WHAT TO PRODUCE:
Continue the forum post about a Hadoop MapReduce movie recommendation program from where it stops.

DOCUMENT EXCERPT:
[start]
I am trying to practice Big Data Mapreduce by making Movie recommendation System . My code:
*imports
public class MRS {
public static class Map extends Mapper<LongWritable, Text, Text, Text> {
public void map(LongWritable key, Text value, Context con)
throws IOException, InterruptedException {
String line = value.toString();
StringTokenizer token = new StringTokenizer(line);
while(token.hasMoreTokens()){
String userId = token.nextToken();
String movieId = token.nextToken();
String ratings =token.nextToken();
token.nextToken();
con.write(new Text(userId), new Text(movieId + "," + ratings));
}
}
}
public static class Reduce extends
Reducer<Text, IntWritable, Text, Text> {
public void reduce(Text key, Iterable<Text> value,Context con ) throws IOException, InterruptedException{
int item_count=0;
int item_sum =0;
String result="[";
for(Text t : value){
String s = t.toString();
StringTokenizer token = new StringTokenizer(s,",");
while(token.hasMoreTokens()){
token.nextToken();
item_sum=item_sum+Integer.parseInt(token.nextToken());
item_count++;
}
result=result+"("+s+"),";
}
result=result.substring(0, result.length()-1);
result=result+"]";
result=String.valueOf(item_count)+","+String.valueOf(item_sum)+","+result;
con.write(key, new Text(result));
}
}
public static void main(String[] args) throws IOException, ClassNotFoundException, InterruptedException {
Configuration con = new Configuration();
Job job = new Job(con,"Movie Recommendation");
job.setJarByClass(MRS.class);
job.setMapperClass(Map.class);
job.setCombinerClass(Reduce.class);
job.setReducerClass(Reduce.class);
job.setOutputKeyClass(Text.class);
job.setOutputValueClass(Text.class);
job.setInputFormatClass(TextInputFormat.class);
job.setOutputFormatClass(TextOutputFormat.class);
FileInputFormat.addInputPath(job, new Path(args[0]));
FileOutputFormat.setOutputPath(job, new Path(args[1]));
System.exit(job.waitForCompletion(true) ? 0 : 1);
}
}
I am using the movielens dataset from here
Of which input file is u.data
and my output after running this code should be like
userId Item_count,Item_sum,[list of movie_Id with rating]
However, I am getting this
99 173,4
99 288,4
99 66,3
99 203,4
99 105,2
99 12,5
99 1,4
99 741,3
99 895,3
99 619,4
99 742,5
99 294,4
99 196,4
99 328,4
99 120,2
99 246,3
99 232,4
99 181,5
99 201,3
99 978,3
99 123,3
99 433,4
99 345,3
This should be the output of the Map class
I made few adjustment to the code and it is giving me the exact expected result . Here is my new code
imports*
public class MRS {
public static class Map extends
Mapper<LongWritable, Text, IntWritable, Text> {
public void map(LongWritable key, Text value, Context con)
[end]
DATA:
[start]
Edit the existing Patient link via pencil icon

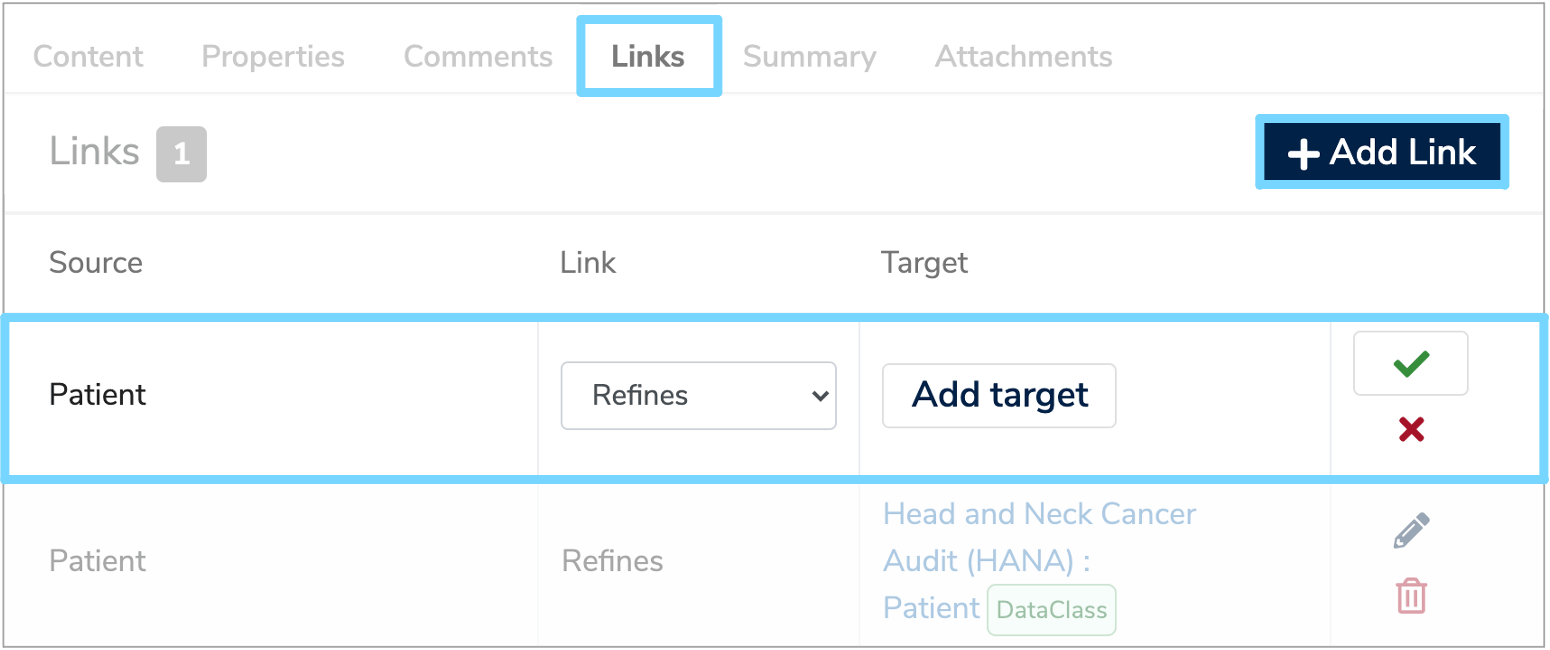1410,529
[end]
ANSWER:
throws IOException, InterruptedException {
String line = value.toString();
String[] s = line.split("\t");
StringTokenizer token = new StringTokenizer(line);
while (token.hasMoreTokens()) {
IntWritable userId = new IntWritable(Integer.parseInt(token
.nextToken()));
String movieId = token.nextToken();
String ratings = token.nextToken();
token.nextToken();
con.write(userId, new Text(movieId + "," + ratings));
}
}
}
public static class Reduce extends
Reducer<IntWritable, Text, IntWritable, Text> {
public void reduce(IntWritable key, Iterable<Text> value, Context con)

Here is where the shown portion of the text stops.